> What the task asks
In the records below, find the line that contains "Musée de la Banque du Canada (524, 797)" and the line that contains "Carrières (1207, 78)", then retype exactly those two lines and every line between them.

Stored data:
_ _ _ _ _

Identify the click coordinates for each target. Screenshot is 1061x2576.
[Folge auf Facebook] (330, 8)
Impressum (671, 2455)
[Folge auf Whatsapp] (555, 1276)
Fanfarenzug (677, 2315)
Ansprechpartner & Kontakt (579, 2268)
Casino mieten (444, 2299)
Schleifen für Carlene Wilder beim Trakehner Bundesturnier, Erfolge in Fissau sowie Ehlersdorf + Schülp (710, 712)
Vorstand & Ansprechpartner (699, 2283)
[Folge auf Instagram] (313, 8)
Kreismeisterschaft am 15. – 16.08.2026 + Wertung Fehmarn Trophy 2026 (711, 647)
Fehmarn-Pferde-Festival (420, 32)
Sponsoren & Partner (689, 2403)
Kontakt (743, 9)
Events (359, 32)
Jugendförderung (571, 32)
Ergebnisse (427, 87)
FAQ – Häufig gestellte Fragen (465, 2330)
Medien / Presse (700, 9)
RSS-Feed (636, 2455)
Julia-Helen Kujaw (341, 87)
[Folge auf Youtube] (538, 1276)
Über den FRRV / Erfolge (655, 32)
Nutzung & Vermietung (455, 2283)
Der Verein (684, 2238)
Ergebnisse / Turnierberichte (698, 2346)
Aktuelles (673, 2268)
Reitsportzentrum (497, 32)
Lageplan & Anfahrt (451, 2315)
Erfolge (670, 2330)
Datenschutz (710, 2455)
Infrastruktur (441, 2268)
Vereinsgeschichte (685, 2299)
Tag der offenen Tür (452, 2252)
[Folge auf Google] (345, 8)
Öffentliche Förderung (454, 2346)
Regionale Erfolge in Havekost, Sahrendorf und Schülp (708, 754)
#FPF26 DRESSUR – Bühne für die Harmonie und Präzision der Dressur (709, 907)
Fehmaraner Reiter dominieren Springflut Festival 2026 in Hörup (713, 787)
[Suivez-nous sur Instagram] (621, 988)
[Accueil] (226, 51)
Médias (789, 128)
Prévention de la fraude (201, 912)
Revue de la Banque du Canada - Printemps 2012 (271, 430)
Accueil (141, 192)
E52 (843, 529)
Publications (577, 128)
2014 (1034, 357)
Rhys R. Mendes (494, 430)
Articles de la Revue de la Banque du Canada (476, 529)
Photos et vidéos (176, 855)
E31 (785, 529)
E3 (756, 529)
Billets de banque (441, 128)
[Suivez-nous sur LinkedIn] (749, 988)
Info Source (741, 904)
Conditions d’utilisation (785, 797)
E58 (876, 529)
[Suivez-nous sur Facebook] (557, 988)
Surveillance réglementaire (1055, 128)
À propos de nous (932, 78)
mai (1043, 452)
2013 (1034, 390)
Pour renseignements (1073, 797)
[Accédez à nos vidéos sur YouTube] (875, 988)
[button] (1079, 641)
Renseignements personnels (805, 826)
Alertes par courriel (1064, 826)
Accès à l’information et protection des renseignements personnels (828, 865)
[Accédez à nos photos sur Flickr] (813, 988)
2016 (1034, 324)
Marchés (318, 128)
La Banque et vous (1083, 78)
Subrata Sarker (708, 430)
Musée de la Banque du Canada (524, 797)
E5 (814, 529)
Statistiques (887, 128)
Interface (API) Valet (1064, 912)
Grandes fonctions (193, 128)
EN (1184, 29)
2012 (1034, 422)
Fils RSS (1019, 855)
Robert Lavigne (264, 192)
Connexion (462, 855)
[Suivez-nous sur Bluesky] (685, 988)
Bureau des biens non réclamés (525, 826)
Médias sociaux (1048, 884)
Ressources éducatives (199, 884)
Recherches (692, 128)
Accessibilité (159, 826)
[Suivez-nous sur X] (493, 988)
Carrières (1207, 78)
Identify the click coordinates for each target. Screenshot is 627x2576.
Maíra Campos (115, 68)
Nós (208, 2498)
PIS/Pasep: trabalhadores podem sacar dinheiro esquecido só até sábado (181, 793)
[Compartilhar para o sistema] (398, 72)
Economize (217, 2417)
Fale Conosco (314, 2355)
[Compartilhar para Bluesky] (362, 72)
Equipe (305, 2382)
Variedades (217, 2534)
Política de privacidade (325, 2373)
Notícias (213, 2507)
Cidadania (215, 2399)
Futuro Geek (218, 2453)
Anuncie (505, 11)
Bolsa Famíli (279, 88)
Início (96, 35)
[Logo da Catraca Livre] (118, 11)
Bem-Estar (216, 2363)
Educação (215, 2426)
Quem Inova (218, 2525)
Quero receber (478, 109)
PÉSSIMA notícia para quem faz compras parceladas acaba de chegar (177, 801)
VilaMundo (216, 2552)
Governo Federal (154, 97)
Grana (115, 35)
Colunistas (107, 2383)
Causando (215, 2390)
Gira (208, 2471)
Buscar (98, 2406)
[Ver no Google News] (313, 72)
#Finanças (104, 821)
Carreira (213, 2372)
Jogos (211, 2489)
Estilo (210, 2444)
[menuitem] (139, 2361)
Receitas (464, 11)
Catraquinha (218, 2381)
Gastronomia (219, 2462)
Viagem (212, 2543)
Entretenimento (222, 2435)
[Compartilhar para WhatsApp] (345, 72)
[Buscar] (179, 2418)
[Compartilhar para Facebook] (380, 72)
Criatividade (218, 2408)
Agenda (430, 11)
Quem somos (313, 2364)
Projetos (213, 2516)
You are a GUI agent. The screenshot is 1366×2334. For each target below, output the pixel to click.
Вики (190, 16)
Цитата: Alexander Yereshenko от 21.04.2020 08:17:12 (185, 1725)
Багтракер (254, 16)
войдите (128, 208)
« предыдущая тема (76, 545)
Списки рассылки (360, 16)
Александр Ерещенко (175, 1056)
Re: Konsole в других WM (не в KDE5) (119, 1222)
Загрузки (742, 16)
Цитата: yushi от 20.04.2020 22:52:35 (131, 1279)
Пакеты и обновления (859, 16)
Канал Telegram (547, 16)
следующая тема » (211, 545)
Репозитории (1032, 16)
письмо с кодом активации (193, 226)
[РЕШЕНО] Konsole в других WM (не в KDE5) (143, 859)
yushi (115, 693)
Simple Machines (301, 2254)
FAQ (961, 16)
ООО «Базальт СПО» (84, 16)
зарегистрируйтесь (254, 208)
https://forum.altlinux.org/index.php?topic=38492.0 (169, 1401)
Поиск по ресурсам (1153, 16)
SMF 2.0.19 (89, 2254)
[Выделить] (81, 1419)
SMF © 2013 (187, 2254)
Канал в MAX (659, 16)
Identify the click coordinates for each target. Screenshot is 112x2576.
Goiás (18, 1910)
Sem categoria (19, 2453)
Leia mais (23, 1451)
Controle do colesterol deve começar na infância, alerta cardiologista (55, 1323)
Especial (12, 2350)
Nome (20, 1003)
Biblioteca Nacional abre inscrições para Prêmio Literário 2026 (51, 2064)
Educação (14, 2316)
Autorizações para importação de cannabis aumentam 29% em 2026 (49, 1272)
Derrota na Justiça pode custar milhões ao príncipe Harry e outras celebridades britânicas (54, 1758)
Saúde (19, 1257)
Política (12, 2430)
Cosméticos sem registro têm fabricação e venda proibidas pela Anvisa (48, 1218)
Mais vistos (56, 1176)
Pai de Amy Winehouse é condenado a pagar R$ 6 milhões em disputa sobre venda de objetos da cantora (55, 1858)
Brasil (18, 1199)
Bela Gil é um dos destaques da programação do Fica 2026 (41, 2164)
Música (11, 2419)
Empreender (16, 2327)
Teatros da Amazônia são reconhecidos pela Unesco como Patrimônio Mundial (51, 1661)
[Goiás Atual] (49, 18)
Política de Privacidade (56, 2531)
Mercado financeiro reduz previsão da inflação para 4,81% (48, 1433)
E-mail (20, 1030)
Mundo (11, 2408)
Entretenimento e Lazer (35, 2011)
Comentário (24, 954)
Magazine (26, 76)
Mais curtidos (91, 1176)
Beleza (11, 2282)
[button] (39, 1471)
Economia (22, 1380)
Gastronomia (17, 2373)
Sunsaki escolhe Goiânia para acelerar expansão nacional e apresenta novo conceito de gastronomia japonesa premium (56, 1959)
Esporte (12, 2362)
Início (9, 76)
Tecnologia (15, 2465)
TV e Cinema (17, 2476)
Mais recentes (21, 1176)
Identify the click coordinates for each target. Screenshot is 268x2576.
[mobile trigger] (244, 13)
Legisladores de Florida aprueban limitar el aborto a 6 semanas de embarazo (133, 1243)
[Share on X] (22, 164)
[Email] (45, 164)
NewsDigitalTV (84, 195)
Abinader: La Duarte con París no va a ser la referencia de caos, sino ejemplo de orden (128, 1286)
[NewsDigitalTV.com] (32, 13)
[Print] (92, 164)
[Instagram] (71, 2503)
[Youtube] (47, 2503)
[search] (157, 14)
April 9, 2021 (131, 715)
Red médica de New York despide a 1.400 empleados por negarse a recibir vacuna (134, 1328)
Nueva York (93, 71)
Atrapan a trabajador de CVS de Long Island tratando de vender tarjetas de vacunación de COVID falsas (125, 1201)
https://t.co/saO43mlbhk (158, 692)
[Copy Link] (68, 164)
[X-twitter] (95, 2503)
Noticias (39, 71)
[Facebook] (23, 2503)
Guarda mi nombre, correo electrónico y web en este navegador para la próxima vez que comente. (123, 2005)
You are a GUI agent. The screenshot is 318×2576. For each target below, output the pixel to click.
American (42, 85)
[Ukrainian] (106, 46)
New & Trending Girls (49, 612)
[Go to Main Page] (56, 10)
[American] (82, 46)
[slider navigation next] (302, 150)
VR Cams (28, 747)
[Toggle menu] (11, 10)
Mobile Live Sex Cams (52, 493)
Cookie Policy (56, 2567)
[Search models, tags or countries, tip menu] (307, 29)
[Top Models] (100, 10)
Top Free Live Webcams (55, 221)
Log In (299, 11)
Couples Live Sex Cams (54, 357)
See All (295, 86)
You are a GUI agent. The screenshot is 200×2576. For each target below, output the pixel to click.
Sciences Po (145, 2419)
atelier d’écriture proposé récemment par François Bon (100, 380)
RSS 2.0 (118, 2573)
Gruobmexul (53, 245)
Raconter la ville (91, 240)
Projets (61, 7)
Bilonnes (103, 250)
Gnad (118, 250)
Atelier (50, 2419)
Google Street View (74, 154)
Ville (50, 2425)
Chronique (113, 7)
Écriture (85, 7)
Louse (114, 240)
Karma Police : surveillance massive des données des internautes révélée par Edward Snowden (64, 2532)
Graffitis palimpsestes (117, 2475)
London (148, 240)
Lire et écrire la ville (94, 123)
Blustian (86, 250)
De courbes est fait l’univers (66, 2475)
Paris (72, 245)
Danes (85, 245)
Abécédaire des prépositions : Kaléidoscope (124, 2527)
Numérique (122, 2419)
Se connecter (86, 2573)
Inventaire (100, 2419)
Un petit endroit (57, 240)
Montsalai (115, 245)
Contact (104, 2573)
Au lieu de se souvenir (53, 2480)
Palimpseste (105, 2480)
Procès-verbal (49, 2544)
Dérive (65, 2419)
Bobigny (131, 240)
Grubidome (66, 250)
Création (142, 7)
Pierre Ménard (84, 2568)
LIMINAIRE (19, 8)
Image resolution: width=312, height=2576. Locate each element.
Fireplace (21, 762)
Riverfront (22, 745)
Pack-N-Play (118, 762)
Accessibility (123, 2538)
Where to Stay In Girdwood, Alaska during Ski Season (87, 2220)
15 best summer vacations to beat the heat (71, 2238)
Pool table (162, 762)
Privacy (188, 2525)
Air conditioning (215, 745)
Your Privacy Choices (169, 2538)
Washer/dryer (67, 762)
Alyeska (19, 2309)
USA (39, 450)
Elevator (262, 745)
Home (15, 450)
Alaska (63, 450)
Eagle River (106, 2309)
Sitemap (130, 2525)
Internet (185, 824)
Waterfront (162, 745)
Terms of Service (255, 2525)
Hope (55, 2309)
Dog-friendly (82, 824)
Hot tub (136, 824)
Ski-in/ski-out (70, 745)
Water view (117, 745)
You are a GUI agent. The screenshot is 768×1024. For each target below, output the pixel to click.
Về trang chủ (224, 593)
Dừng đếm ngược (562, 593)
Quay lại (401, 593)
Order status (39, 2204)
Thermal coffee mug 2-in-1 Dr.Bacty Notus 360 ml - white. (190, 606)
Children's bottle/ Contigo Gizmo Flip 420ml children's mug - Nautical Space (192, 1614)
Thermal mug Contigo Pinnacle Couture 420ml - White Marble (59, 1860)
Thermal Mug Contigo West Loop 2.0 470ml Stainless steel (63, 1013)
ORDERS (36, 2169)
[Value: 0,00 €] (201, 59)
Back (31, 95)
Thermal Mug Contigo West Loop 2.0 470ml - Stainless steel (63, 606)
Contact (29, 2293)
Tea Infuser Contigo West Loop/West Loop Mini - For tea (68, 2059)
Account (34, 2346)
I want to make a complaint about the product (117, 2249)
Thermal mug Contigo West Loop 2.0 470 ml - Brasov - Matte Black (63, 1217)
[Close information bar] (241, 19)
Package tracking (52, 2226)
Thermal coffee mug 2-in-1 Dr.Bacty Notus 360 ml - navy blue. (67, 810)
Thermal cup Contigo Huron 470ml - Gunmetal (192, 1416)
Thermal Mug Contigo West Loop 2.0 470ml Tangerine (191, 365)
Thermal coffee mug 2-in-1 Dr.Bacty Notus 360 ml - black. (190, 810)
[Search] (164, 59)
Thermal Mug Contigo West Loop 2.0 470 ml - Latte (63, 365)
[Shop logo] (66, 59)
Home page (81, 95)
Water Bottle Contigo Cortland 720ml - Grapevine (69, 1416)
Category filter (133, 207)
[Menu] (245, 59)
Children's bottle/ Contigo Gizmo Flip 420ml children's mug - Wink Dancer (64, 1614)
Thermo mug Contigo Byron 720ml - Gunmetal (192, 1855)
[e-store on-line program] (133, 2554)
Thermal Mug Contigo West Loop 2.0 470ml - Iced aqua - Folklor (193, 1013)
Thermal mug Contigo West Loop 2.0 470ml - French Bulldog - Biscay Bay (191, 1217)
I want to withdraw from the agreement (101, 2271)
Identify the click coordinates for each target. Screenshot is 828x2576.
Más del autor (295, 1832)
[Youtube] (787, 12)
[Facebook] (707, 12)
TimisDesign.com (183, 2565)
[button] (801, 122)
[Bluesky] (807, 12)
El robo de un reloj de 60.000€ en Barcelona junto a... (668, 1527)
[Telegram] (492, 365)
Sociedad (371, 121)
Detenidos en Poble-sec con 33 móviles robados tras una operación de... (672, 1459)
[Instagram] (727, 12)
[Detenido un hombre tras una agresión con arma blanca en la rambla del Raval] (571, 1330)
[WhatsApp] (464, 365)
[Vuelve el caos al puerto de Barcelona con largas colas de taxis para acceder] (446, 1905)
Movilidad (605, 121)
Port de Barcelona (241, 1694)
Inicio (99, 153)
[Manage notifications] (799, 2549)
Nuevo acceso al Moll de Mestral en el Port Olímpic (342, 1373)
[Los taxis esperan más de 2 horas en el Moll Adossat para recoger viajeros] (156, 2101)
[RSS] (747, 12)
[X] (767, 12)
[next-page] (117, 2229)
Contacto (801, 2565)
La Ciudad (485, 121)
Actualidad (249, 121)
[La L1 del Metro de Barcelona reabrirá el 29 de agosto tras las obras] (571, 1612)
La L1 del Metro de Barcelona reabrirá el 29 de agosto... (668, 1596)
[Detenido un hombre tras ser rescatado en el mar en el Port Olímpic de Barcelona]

_ _ _ _ _

> Solution to this exercise
Musée de la Banque du Canada (524, 797)
E5 (814, 529)
Statistiques (887, 128)
Interface (API) Valet (1064, 912)
Grandes fonctions (193, 128)
EN (1184, 29)
2012 (1034, 422)
Fils RSS (1019, 855)
Robert Lavigne (264, 192)
Connexion (462, 855)
[Suivez-nous sur Bluesky] (685, 988)
Bureau des biens non réclamés (525, 826)
Médias sociaux (1048, 884)
Ressources éducatives (199, 884)
Recherches (692, 128)
Accessibilité (159, 826)
[Suivez-nous sur X] (493, 988)
Carrières (1207, 78)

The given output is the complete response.